FOURTH
ESTATE
“Access to information is essential to the health of democracy,
ensuring that citizens make responsible, informed choices rather than acting
out of ignorance or misinformation.”
- How many expatriate NGOs claiming
to ‘rescue’ poor Cambodians are effectively pursuing the goals outlined on
their websites?
- How many NGOs are well-meaning
in their rescue missions, basically useless in achieving their goals, but do
little or no harm?
- How many foreign donor funded
NGOs in Cambodia are guilty of human rights abuses?
Who in Cambodia asks such
questions?
NGOs themselves have a vested
interest in not asking them. If such questions can be asked of one NGO they
might (and should) be asked of all NGOs. Not a desirable state of affairs for any NGO
whose lofty online mission statements are not matched by results in the real
world.
Why do the English language
newspapers in Cambodia not ask these questions? This failure of the Fourth
Estate has puzzled me for some time. Is it:
(a) because the Cambodia Daily and Phnom Penh Post fear of being sued by a cashed-up NGO
or
(b) because they do not wish to alienate the NGOs upon whose patronage the Cambodia Daily and the Phnom Penh Post rely.
Or is there an explanation that has not occurred to me?
(a) because the Cambodia Daily and Phnom Penh Post fear of being sued by a cashed-up NGO
or
(b) because they do not wish to alienate the NGOs upon whose patronage the Cambodia Daily and the Phnom Penh Post rely.
Or is there an explanation that has not occurred to me?
If it be the fear of being sued,
this strikes me as journalistic cowardice of the worst kind. A newspaper can’t
be sued for asking questions and publishing answers or the fact that no answers
are forthcoming. If it is the fear of loss of advertising revenue I can well
understand the dilemma. Will NGOs wish to advertise in a newspaper that runs
stories critical of NGOs? Or, if not even critical, stories that raise
questions and record which NGOs refuse to answer any questions at all that
require that they be publicly transparent and accountable for their actions?
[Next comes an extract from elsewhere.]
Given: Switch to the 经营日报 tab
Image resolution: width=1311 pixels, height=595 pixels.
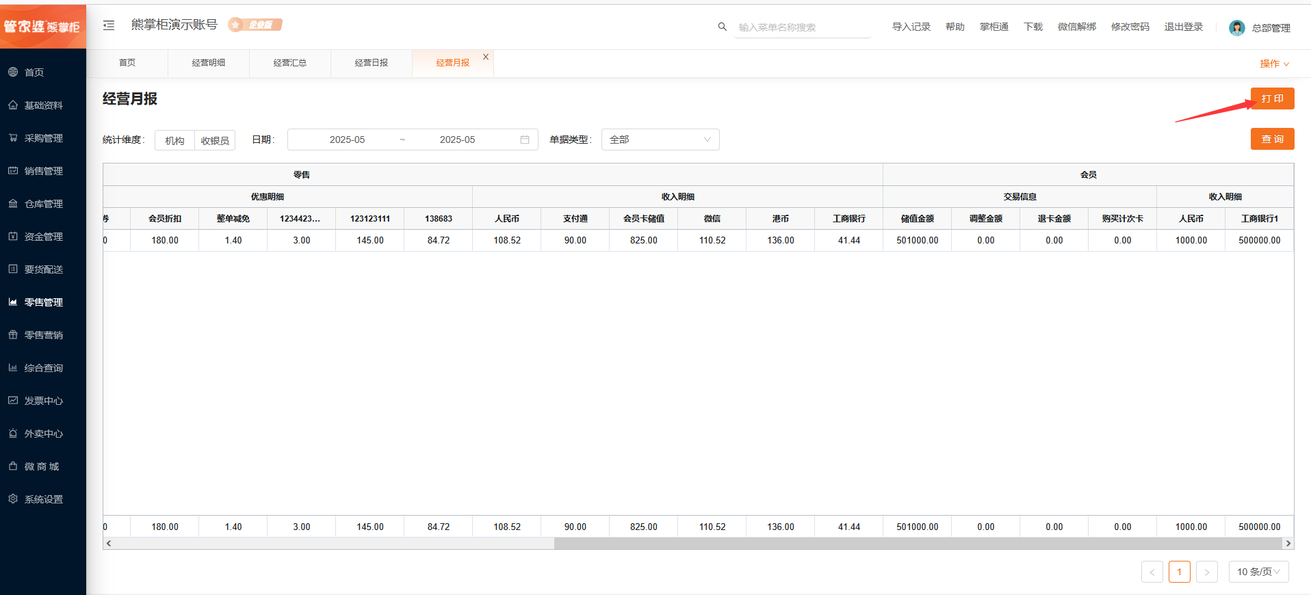Looking at the screenshot, I should (371, 63).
TIME magazine regularly carries
ads for Somaly Mam’s Foundation. These are full page ads dominated by a heavily
photoshopped photo of Somaly Mam looking as much like a movie star as possible.
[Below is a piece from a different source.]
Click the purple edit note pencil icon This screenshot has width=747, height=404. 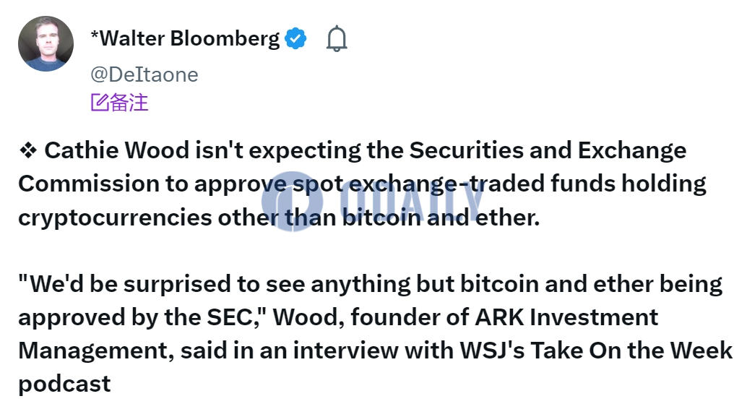coord(100,103)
Such ads are not cheap. Would TIME magazine dare publish an investigative piece
about Somaly and her NGO? I doubt it. If TIME did, if an investigative
journalist from the magazine started to ask a few questions s/he would very
quickly find out that Somaly’s announcement that a police raid of her AFESIP
centre in Phnom Penh in 2004 resulted in 8 girls being murdered was a lie. Such
a whopping lie should, you would think, destroy Somaly Mam’s credibility
entirely or, at the very least, raise questions about how much of the story she
tells about her own life is true and how much has been made up in order to help
her raise money for a good cause?
Now, if Somaly Mam is essentially
a liar whose lies are an essential part of her money raising modus operandi and
if her Foundation is doing good work with victims of sex slavery, an argument
could be made, I suppose (though I would not do so) that her lies are harmless
if they result in her Foundation being able to help girls what are genuinely in
need of help. But if Somaly can tell whatever story she likes in order to raise
money, why can’t other NGOs do the same? If Somaly can lie about the police
raid in 2004, why can’t Citipointe church lie about rescuing ‘victims of human
trafficking’? Why can’t all NGOs tell whatever lie they like in order to keep
the sponsor and donor dollars flowing in – without which dollars they cannot do
the good work they outline on their websites?
How can a sponsor or donor know
which NGOs in Cambodia devoted to the ‘rescue’ of girls are genuine and
effective and which are not? Is a full page ad in TIME magazine evidence of
effectiveness or of the NGO spending a substantial part of the money it rakes in
from donors on self-promotion?
With 18 years of experience in
Cambodia I know of many low key NGOs that are doing good and effective work.
They run on shoe string budgets, do not announce in full page TIME
advertisements how good and effective they are but just get on with the job in
hand quietly and efficiently. These NGOs are to be applauded. It is the NGOs
that lie and deceive sponsors and donors that I believe should be exposed as
fraudulent. This is especially true of NGOs like Citipointe, who believe that
girls are better off living in an institution, alienated from their family,
religion and community and being force fed the church’s own particular warped
brand of the Christian faith; NGOs that can rely on an incompetent Ministry of
Social Affairs to allow them to essentially steal the children of poor Cambodians
with impunity.
If the Phnom Penh Post and
Cambodia Daily will hold neither Somaly Mam nor Citipointe church accountable
for the lies they tell, all NGOs in Cambodia are free to tell whatever lie they
like secure in the knowledge that they will suffer no shame at all of exposure by the media.